My pal Pete...
Nathan Newman
nathan at newman.org
Wed Oct 9 07:02:54 PDT 2002
----- Original Message -----
From: "Justin Schwartz" <jkschw at hotmail.com>
>Nothing terribly sophisticated about it. My point is just that you can't
>trust the US to do right in international affairs. Even if you grant, as I
>do not, Nathan's idea that the US liberated Kosova instead of creating the
>conditions for a massacre, and grant, as I do not, that the US attack on
>Afghanistan led to overall positive results, the fact is that the rest of
>the US records of foreign intervention since 1898 has been, with the
>exception of WWII, unrelievedly bleak for the rest of the world. The US is
>an imperialist power that acts in its own narrow interestsa nd against
those
>of (mainly) the world's poor. So even if you think we could use a
benevolent
>world government, as Singer does, the US can't provide it. Even if it would
>be just for nonimperialist power to go around setting things rights, the US
>is not a nonimperialist power. It doesn't take Einstein to figure this out.

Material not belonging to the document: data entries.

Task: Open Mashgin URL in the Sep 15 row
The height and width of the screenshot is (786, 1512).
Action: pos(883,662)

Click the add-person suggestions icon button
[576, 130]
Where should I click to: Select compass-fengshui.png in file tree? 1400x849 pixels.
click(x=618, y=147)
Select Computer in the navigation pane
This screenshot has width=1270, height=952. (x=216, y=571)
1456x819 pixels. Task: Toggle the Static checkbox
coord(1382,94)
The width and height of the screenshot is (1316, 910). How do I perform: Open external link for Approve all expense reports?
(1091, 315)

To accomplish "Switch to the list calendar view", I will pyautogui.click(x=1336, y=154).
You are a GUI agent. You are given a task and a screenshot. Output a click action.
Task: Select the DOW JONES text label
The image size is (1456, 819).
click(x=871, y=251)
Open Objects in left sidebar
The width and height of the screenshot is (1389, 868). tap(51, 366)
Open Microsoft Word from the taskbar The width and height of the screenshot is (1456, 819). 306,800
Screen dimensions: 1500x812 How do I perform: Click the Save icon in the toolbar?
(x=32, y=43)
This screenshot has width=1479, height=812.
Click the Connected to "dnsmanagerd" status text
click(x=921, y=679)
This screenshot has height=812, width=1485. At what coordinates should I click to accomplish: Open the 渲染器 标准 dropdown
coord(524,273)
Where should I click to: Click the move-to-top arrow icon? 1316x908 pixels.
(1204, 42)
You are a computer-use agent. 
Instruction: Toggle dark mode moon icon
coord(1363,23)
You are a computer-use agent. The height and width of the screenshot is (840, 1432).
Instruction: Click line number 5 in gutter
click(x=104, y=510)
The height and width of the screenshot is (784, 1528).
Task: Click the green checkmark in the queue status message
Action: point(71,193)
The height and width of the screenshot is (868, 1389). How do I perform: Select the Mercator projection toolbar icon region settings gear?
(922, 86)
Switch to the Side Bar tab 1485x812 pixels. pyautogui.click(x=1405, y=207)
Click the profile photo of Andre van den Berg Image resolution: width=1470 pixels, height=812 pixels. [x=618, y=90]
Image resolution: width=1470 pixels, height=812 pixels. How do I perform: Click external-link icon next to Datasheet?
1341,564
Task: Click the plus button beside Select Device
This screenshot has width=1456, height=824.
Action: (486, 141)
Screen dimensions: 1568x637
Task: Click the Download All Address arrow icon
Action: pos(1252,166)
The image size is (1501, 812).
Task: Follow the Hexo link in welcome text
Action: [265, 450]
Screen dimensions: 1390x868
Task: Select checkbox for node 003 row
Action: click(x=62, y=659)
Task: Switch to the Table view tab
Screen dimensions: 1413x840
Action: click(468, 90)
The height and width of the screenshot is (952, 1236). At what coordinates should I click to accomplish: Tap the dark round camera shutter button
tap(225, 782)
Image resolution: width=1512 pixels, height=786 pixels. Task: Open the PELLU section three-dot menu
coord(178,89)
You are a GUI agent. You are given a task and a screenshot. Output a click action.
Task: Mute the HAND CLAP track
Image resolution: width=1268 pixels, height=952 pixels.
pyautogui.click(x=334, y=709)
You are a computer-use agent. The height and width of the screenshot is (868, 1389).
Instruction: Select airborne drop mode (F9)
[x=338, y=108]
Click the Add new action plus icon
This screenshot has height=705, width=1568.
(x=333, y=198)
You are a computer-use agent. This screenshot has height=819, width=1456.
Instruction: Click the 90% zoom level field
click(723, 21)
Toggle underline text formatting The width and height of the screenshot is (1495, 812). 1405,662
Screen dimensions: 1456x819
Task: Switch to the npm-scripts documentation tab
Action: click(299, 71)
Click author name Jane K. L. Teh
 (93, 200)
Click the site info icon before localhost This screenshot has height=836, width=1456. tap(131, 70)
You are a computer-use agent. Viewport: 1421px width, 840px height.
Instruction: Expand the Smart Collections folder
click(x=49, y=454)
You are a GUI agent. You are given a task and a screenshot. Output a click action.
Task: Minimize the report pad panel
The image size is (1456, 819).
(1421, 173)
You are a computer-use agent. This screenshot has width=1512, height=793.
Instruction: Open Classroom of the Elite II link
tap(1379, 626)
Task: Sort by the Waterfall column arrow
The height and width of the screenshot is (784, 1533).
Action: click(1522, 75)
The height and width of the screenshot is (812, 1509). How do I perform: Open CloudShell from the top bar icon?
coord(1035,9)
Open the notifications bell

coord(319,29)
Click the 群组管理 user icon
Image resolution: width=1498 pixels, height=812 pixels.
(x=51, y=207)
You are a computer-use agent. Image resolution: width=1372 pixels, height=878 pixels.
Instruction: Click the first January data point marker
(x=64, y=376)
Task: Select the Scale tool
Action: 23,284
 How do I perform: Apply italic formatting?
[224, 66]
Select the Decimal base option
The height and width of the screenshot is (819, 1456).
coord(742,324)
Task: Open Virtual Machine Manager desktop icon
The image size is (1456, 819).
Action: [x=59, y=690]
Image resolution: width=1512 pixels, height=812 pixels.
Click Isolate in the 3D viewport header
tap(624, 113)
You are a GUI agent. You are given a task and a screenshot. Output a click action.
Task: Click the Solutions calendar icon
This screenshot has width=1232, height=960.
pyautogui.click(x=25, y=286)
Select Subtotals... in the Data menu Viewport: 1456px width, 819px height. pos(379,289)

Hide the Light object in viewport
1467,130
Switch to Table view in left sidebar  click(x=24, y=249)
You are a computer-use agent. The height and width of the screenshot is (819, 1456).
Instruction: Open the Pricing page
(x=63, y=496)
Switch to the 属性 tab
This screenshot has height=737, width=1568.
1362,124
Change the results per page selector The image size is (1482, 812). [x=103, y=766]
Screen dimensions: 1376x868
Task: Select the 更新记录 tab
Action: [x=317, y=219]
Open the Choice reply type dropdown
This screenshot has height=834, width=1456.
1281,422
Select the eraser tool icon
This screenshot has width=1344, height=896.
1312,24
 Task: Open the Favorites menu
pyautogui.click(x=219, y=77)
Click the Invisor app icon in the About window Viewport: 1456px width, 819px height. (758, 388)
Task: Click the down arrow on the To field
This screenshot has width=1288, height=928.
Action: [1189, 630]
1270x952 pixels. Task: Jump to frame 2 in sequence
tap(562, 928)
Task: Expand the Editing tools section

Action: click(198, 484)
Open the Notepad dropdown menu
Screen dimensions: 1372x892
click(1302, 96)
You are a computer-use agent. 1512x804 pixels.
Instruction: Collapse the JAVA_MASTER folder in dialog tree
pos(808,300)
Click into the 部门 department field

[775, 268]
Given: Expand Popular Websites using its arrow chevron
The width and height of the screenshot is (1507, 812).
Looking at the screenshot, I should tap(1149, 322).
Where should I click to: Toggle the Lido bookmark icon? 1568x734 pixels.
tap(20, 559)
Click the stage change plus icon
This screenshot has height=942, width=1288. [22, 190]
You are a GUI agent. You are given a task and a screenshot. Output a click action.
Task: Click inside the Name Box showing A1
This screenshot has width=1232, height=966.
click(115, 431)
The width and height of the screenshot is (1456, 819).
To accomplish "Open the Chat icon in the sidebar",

Which is a good reason to demand multilateral agreement on US interventions,
something that was true in Kosovo and largely in Afghanistan.
But the act remains-- re: my harping troops in Little Rock analogy -- that
government is inevitably based on elements or repression, by the nature of
the Leviathan compact that is government. I don't buy the anarchist
utopianism of dispensing with it, so I prefer the checks and balances
structure to restrain its excesses to get its advantages.
For that reason, I oppose both mindless peaens to "self-determination" and
mindless hopes for US unilateralism. Iraq is a good example of the latter
that needs to be opposed for that reason.